The Oregon law has provisions that safeguard against its possible abuses. The process itself is very robust and that each step should be taken seriously. It requires that two physicians should take part in the process; to confirm the patient's request. They will be required to identify and confirm the patient's residence and the diagnosis to ensure that indeed it is a terminal illness. In assessing the voluntariness of the physician-assisted suicide, the physicians should conduct mental wellness tests. The patient should be mentally upright when making such a request to avoid cases of abuse to him/her. There must be two waiting periods in processing the request each fifteen days apart. The first period is between the oral requests done by the patient. He/she is given more time to think about it, and in case he/she changes mind, the second period is a chance to notify the physicians. In the situation that the patient makes clarifies on the matter, the second period is used to give the prescription. The patient should be an adult, 18 years of age and above. This is an age that an individual is considered independent and can make rational decisions. All these provisions attempt to safeguard against the violation of patients' rights to life even when in helpless conditions (DeRook & Kerner, 2015).

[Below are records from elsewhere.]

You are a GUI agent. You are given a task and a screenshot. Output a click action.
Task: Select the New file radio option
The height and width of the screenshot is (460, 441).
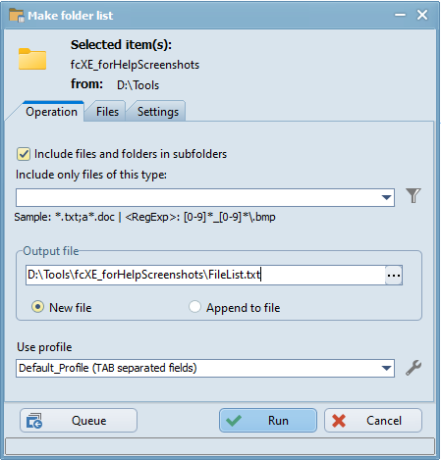click(37, 307)
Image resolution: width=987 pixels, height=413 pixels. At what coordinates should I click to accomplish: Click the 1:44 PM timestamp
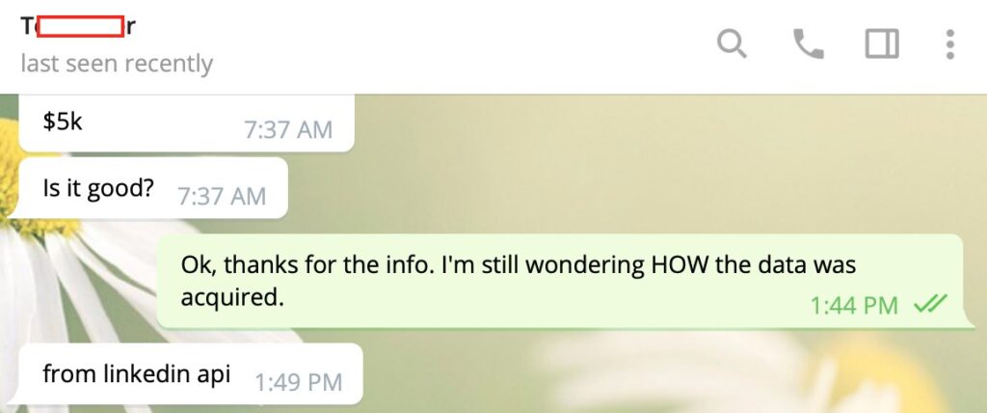pos(854,306)
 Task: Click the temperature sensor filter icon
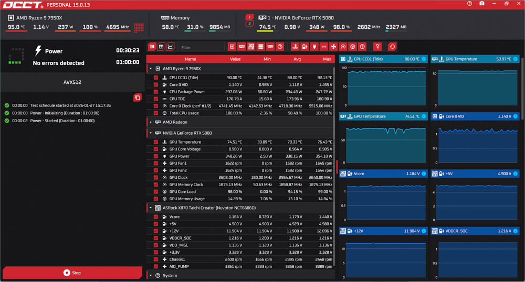[x=294, y=47]
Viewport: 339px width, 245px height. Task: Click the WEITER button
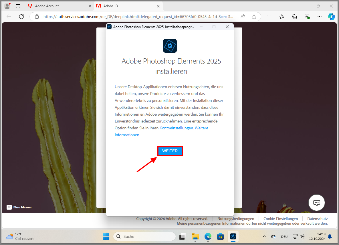[x=170, y=151]
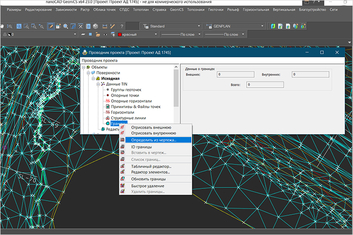Viewport: 353px width, 235px height.
Task: Click the Примитивы & Файлы точек icon
Action: tap(108, 106)
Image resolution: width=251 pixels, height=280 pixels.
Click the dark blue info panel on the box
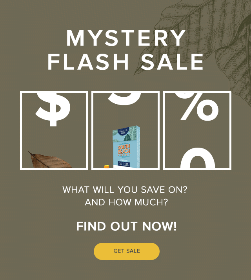(x=124, y=164)
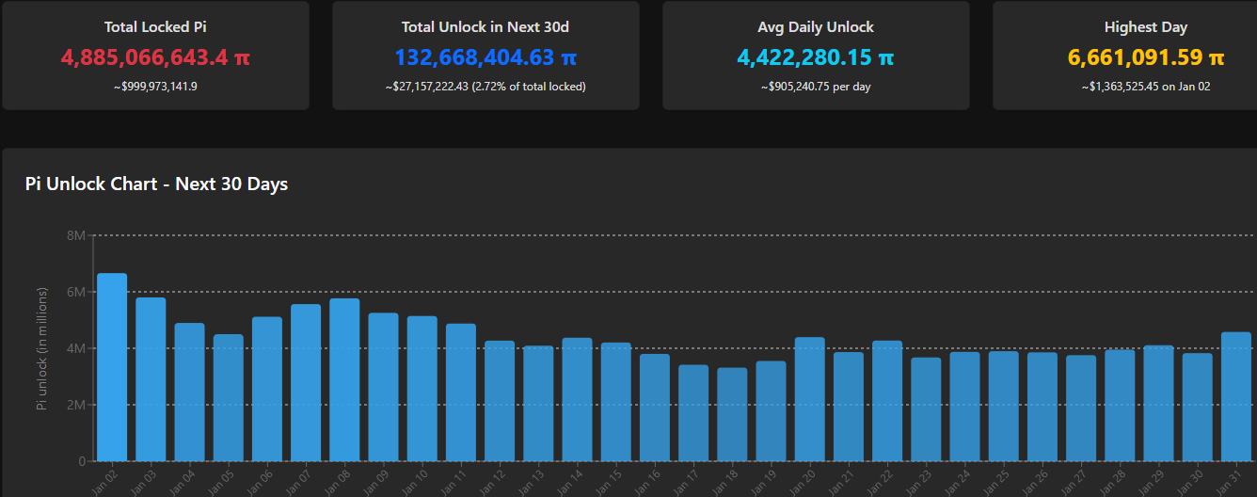Click the Total Unlock in Next 30d amount
The image size is (1257, 497).
click(x=485, y=57)
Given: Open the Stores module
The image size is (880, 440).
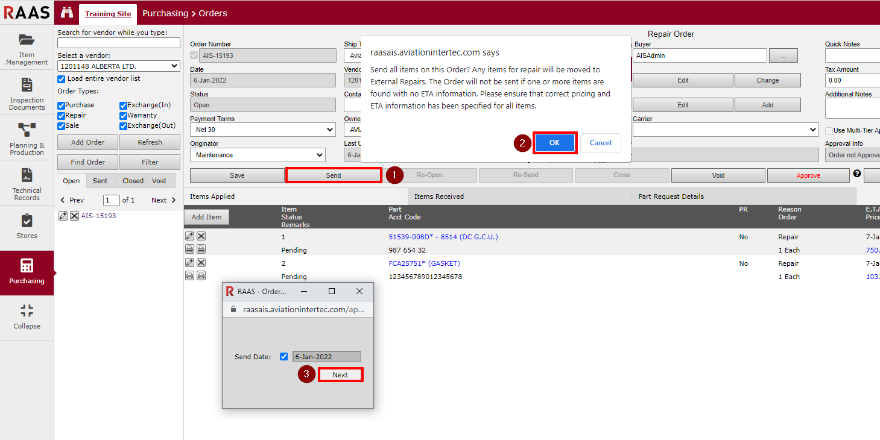Looking at the screenshot, I should (x=27, y=227).
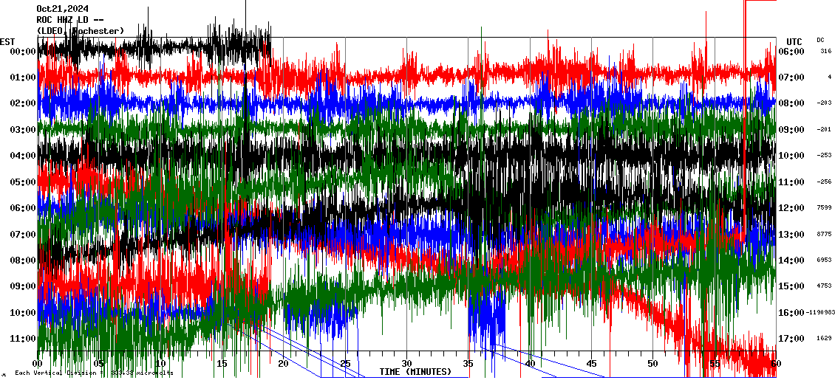Click the 06:00 UTC row label
This screenshot has width=835, height=383.
pos(791,52)
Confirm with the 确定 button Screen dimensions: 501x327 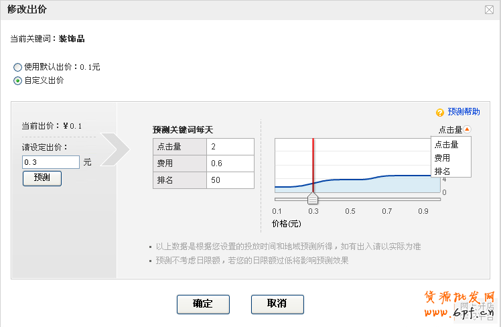click(x=203, y=304)
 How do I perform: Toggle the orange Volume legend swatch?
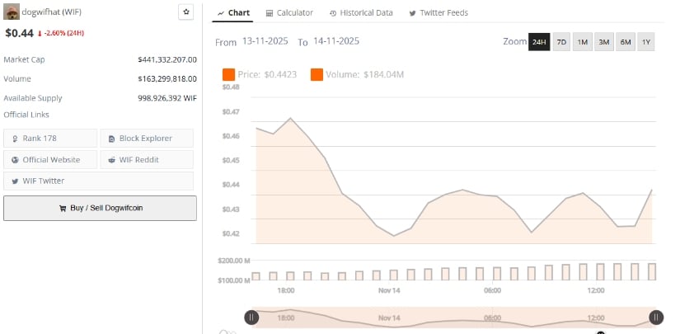317,75
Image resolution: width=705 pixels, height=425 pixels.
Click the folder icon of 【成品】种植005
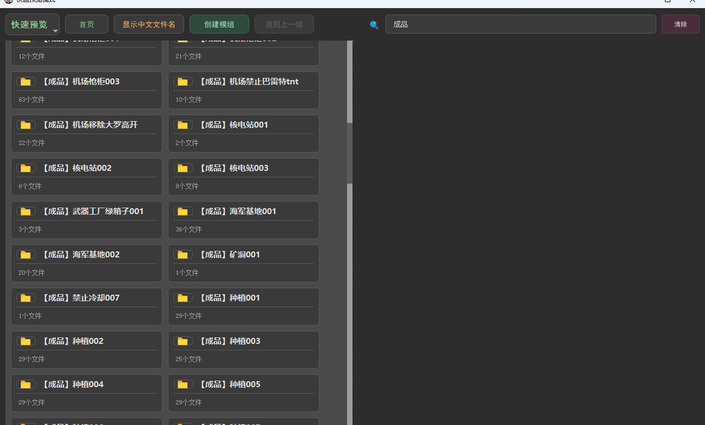point(182,384)
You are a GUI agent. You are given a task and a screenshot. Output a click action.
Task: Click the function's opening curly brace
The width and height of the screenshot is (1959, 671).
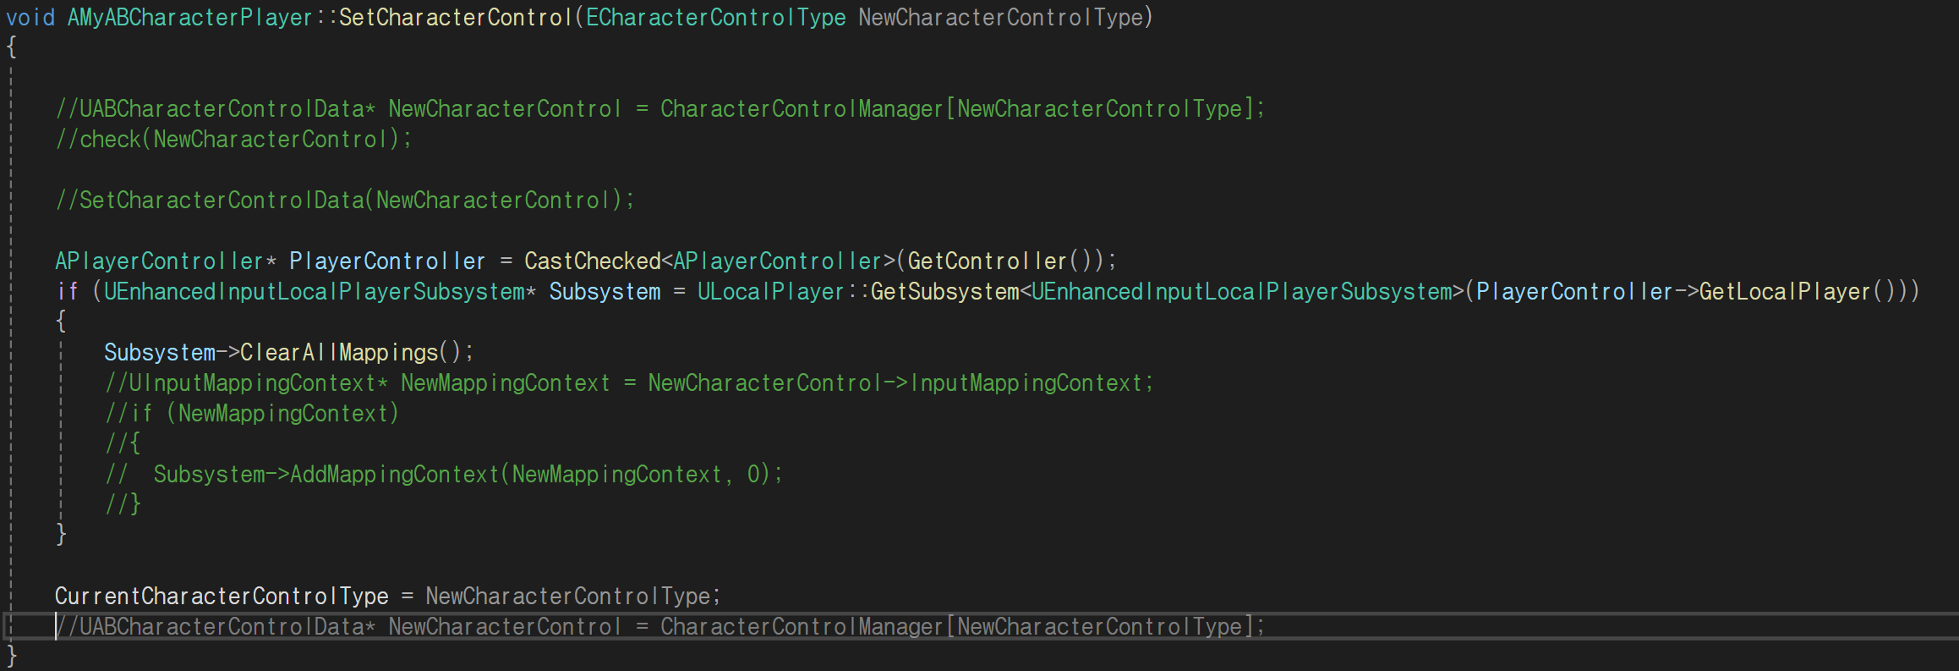point(12,47)
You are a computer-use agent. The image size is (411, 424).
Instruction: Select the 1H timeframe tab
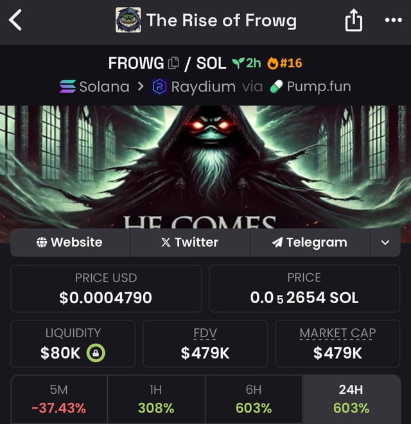pos(156,399)
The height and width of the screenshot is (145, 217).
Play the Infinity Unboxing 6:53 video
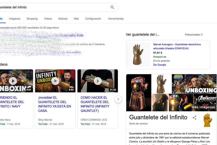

In my opinion, the physician-assisted suicide should be legalized throughout the United States since its benefits outweigh its costs. The fact remains that the patient will die within the speculated period and thus untimely death will be no issue as such. The family will be relieved from the burden of taking care of the helpless patient and may not witness the patients’ worst condition that is yet to come. It allows patients to have control over their timing and manner of death which eventually promotes death with dignity. The good thing with this law is that it gives patients a choice to either take it or wait for their death; they are not forced to make such a request. Therefore, the law should be legalized throughout America for patients’ in helpless conditions willing to end their lives to use it. On the other hand, the sanctity of human life as dictated by God is violated. It states that life is God-given and He alone has the right to take it back and thus should not be cut short even when it is out of sympathy for a patient’s severe pain.
References
DeRook, F., & Kerner, S. (2015). Understanding Death with Dignity Legislation: A Necessity for the Palliative Care Provider (FR404). Journal of Pain and Symptom Management , 49 (2), 355-356.
Gostin, L. O., & Roberts, A. E. (2016). Physician-assisted dying: a turning point?. Jama , 315 (3), 249-250.
Hedberg, K., & New, C. (2017). Oregon's Death With Dignity Act: 20 years of experience to inform the debate. Annals of internal medicine , 167 (8), 579-583.